Díaz-Amézquita EL et al in 2006, in a study of establishing cytologic, histologic and colposcopic correlations of low- and high-grade cervical lesions found a 69.61% rate (142 of 204).28 Olaniyan OB et al in 2002, conducted a meta-analysis to quantify the validity of colposcopy in the diagnosis of early cervical neoplasia. Eight longitudinal studies were selected, which compared correlation of colposcopic impression with colposcopically directed biopsy results. The prevalence of cervical disease in the studies ranged from 40% to 89%. Colposcopic accuracy was 89%, which agreed exactly with histology in 61% of cases. The sensitivity and specificity of colposcopy for the threshold of normal vs. all cervical abnormalities were 87% - 99% and 26% - 87% respectively. For the threshold of normal and low-grade SIL vs. high-grade SIL, the values were 30% - 90% and 67% - 97%.29

Brotzman GL et al in 2004, in a study made on 564 patients observed that the colposcopic impression correctly predicted the presence of LSIL compared with gold standard biopsy results in 64.3% of the time. The colposcopic impression of HSIL, compared with biopsy results correctly predicted the presence of HSIL 70% of the time. There was a 12.7% error rate in discriminating normal from LSIL.30

Moss EL et al, in 2009 studied 469 patients to determine whether colposcopy is reliable in diagnosing cervical intraepithelial neoplasia in women who have undergone a previous cervical excision biopsy: the sensitivity and specificity of colposcopy for any cervical disease were 93.9% respectively 51.9%.31 Pimple SA et al in 2010 made an evaluation of colposcopy vs. cytology as secondary test to triage women found positive on visual inspection test. The colposcopic impression was CIN I in 33.8% of cases, CIN II–III in 8.6% of cases, and invasive carcinoma in 2.7% of cases. Histopathology findings were reported as benign in 81.6%, CIN I in 5.8% of cases, CIN II in 2.9% of cases, CIN III in 2.6% of cases and invasive carcinoma in 2.9% of cases. The estimates of sensitivity for low- and high-threshold colposcopy were 58% and 74.5% respectively, and those of specificity were 57.5% and 92.9% respectively.32

CONCLUSION

Cervical cancer develops from well-defined precursor lesions in a varied period of time. Detected in early or pre-invasive stages cervical cancer is preventable and curable, so detection of precancerous lesions is very important.
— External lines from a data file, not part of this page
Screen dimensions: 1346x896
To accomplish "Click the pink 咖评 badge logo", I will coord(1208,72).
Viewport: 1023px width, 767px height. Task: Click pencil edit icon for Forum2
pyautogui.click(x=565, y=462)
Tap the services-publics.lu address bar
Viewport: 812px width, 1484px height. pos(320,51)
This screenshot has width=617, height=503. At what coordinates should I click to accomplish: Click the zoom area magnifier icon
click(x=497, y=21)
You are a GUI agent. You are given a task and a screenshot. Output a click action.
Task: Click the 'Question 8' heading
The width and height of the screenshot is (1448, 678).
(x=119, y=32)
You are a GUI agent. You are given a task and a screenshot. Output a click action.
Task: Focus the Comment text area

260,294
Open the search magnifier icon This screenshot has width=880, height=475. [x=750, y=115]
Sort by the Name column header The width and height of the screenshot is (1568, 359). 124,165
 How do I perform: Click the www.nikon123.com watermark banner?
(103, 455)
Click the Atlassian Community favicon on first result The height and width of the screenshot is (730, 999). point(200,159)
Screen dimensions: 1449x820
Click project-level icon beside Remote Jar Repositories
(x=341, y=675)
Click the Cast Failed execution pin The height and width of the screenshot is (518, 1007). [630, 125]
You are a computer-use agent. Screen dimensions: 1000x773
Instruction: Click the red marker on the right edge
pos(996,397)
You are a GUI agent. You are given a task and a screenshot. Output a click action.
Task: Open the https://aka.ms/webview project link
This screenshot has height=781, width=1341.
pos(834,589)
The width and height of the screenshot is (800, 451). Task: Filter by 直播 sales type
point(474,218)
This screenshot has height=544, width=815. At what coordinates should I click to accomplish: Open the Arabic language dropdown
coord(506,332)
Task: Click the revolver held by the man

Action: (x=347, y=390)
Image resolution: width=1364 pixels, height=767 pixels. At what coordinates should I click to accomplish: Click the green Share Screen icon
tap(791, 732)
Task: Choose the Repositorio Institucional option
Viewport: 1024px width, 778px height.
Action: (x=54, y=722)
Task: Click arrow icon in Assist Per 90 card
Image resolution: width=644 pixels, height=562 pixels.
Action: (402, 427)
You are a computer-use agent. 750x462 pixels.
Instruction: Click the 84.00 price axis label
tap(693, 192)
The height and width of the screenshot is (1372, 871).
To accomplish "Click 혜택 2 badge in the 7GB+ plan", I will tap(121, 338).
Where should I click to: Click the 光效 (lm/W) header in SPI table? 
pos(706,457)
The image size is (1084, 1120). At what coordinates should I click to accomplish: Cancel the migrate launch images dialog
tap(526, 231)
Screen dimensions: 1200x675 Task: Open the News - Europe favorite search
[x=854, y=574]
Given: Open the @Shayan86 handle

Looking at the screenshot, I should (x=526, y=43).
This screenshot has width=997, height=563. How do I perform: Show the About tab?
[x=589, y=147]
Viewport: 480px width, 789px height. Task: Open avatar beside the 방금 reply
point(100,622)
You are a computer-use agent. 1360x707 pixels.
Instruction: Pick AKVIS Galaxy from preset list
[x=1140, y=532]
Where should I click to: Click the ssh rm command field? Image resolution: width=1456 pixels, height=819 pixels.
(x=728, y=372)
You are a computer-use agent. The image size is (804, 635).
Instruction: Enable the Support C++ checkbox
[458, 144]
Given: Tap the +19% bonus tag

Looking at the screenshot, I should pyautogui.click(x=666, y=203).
In our study, we found high correlation between colposcopy and histology in the RCI 6 - 8 group.

Also, there is high positive predictive value of RCI 6 - 8 group. Colposcopy with directed biopsy is used in the evaluation and management of patients with cervical lesions and described as the ‘gold standard’ for the diagnosis of cervical precancer.

Pap smear had a poorer sensitivity, but a better specificity. Hence, it may be better to utilise both tests as they complement each other in screening of precancerous lesions. While the Pap smear discovers the crime, colposcopy locates the culprit.